> **PROBLEM REQUIREMENTS**: Repeat the data in full. Drop every picture.

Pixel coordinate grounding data
= = = = =

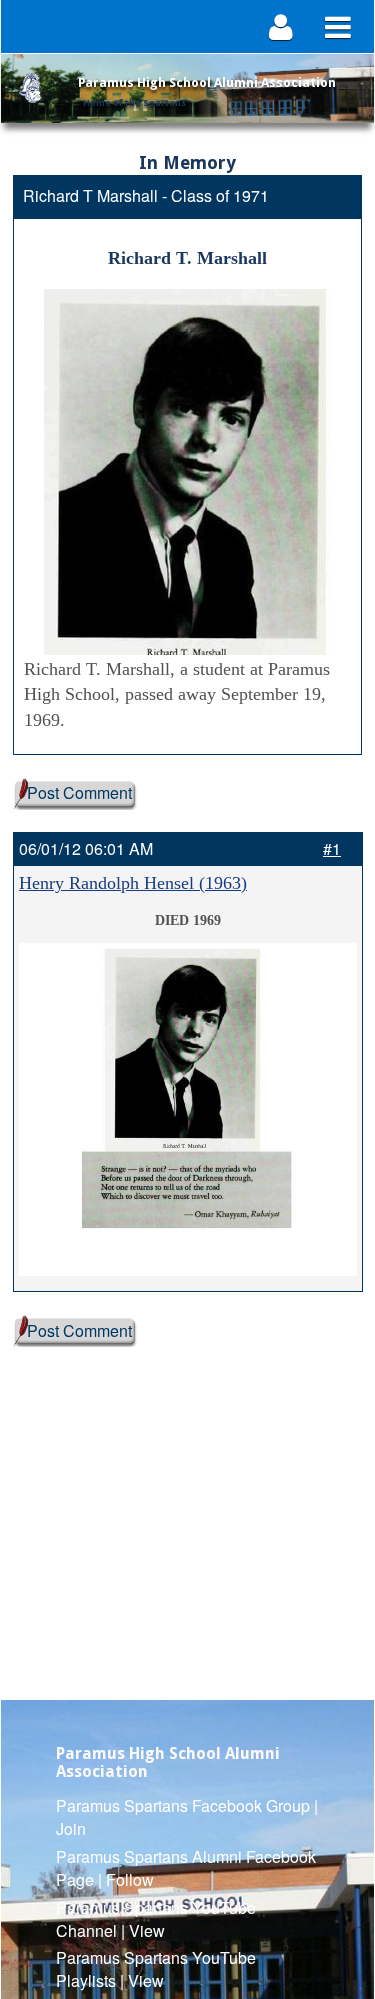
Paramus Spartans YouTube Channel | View (156, 1919)
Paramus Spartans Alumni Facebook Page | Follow (186, 1868)
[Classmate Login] (281, 26)
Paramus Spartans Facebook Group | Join (187, 1817)
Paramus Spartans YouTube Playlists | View (156, 1969)
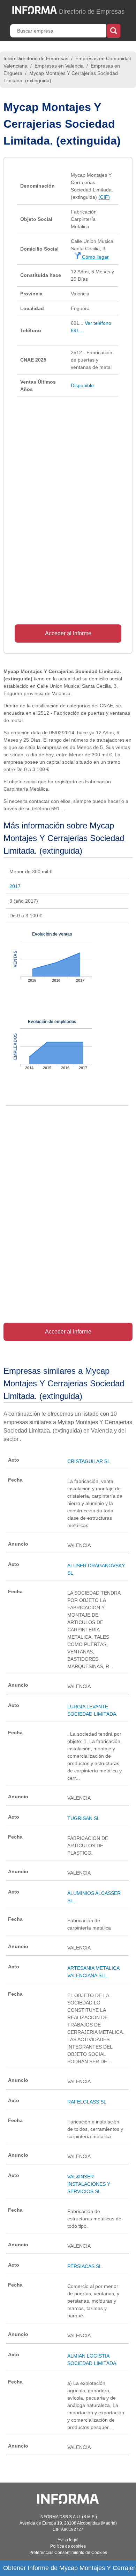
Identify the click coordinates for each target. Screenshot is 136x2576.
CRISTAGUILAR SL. (89, 1461)
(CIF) (104, 197)
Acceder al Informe (68, 633)
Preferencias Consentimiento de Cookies (68, 2552)
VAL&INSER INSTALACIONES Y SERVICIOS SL (88, 2184)
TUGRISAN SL (83, 1818)
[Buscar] (113, 30)
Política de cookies (68, 2546)
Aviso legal (68, 2540)
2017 (15, 886)
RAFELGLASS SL (86, 2102)
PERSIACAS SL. (85, 2266)
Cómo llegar (95, 257)
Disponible (82, 385)
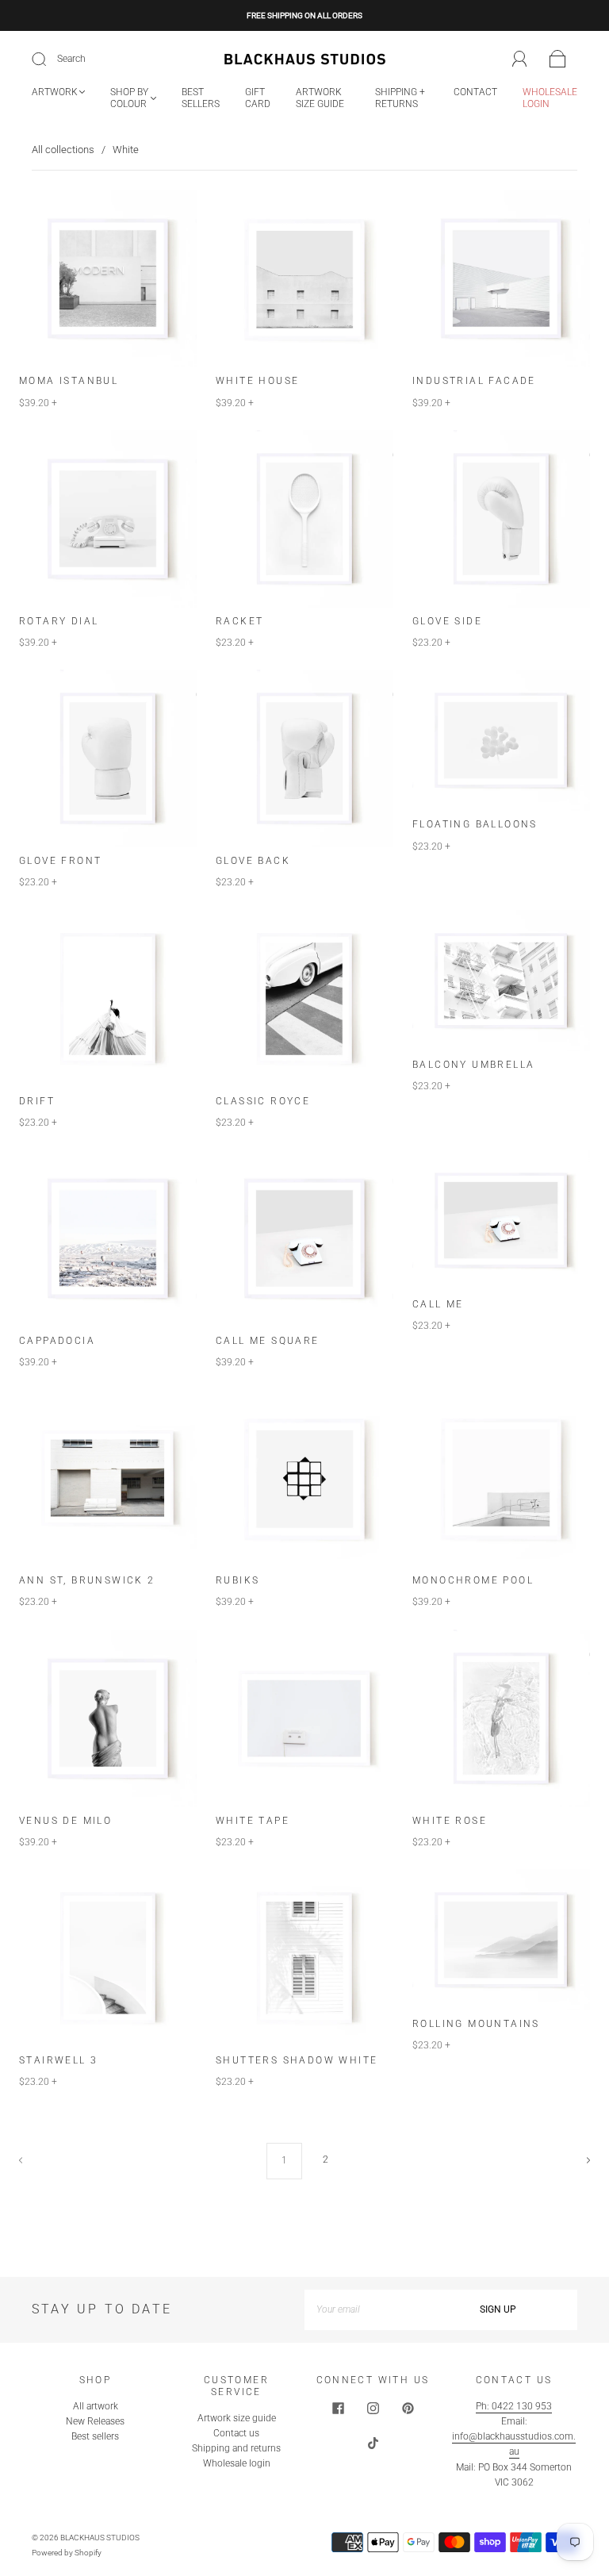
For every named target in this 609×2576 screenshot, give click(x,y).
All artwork (95, 2406)
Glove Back (253, 860)
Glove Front (60, 860)
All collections (63, 149)
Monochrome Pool (473, 1580)
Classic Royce (263, 1101)
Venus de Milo (65, 1820)
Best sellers (201, 97)
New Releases (95, 2421)
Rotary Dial (58, 621)
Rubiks (237, 1580)
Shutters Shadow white (296, 2060)
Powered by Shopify (67, 2552)
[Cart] (557, 59)
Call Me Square (268, 1340)
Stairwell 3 (58, 2060)
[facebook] (337, 2408)
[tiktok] (372, 2443)
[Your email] (361, 2310)
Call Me (438, 1304)
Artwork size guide (320, 97)
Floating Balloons (475, 824)
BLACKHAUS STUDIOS (100, 2537)
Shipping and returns (236, 2448)
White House (257, 380)
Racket (239, 621)
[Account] (519, 58)
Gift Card (257, 97)
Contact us (236, 2433)
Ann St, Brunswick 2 (87, 1580)
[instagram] (372, 2408)
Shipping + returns (400, 97)
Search (71, 58)
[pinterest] (407, 2408)
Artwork (55, 92)
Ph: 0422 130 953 (514, 2406)
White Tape (252, 1820)
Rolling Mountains (476, 2023)
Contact (475, 92)
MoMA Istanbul (68, 380)
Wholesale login (550, 97)
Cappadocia (57, 1340)
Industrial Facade (474, 380)
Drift (37, 1101)
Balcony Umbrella (473, 1064)
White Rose (449, 1820)
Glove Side (447, 621)
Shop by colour (129, 97)
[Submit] (49, 59)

= = = = =

> **ANSWER FOR THE TASK**:
Paramus Spartans YouTube Channel | View (156, 1919)
Paramus Spartans Alumni Facebook Page | Follow (186, 1868)
[Classmate Login] (281, 26)
Paramus Spartans Facebook Group | Join (187, 1817)
Paramus Spartans YouTube Playlists | View (156, 1969)
Identify the click coordinates for each target. Screenshot is 136x2576.
CRISTAGUILAR SL. (89, 1461)
(CIF) (104, 197)
Acceder al Informe (68, 633)
Preferencias Consentimiento de Cookies (68, 2552)
VAL&INSER INSTALACIONES Y SERVICIOS SL (88, 2184)
TUGRISAN SL (83, 1818)
[Buscar] (113, 30)
Política de cookies (68, 2546)
Aviso legal (68, 2540)
2017 (15, 886)
RAFELGLASS SL (86, 2102)
PERSIACAS SL. (85, 2266)
Cómo llegar (95, 257)
Disponible (82, 385)
For every named target in this 609×2576 screenshot, give click(x,y).
All artwork (95, 2406)
Glove Back (253, 860)
Glove Front (60, 860)
All collections (63, 149)
Monochrome Pool (473, 1580)
Classic Royce (263, 1101)
Venus de Milo (65, 1820)
Best sellers (201, 97)
New Releases (95, 2421)
Rotary Dial (58, 621)
Rubiks (237, 1580)
Shutters Shadow white (296, 2060)
Powered by Shopify (67, 2552)
[Cart] (557, 59)
Call Me Square (268, 1340)
Stairwell 3 (58, 2060)
[facebook] (337, 2408)
[tiktok] (372, 2443)
[Your email] (361, 2310)
Call Me (438, 1304)
Artwork size guide (320, 97)
Floating Balloons (475, 824)
BLACKHAUS STUDIOS (100, 2537)
Shipping and returns (236, 2448)
White House (257, 380)
Racket (239, 621)
[Account] (519, 58)
Gift Card (257, 97)
Contact us (236, 2433)
Ann St, Brunswick 2 (87, 1580)
[instagram] (372, 2408)
Shipping + returns (400, 97)
Search (71, 58)
[pinterest] (407, 2408)
Artwork (55, 92)
Ph: 0422 130 953 (514, 2406)
White Tape (252, 1820)
Rolling Mountains (476, 2023)
Contact (475, 92)
MoMA Istanbul (68, 380)
Wholesale login (550, 97)
Cappadocia (57, 1340)
Industrial Facade (474, 380)
Drift (37, 1101)
Balcony Umbrella (473, 1064)
White Rose (449, 1820)
Glove Side (447, 621)
Shop by colour (129, 97)
[Submit] (49, 59)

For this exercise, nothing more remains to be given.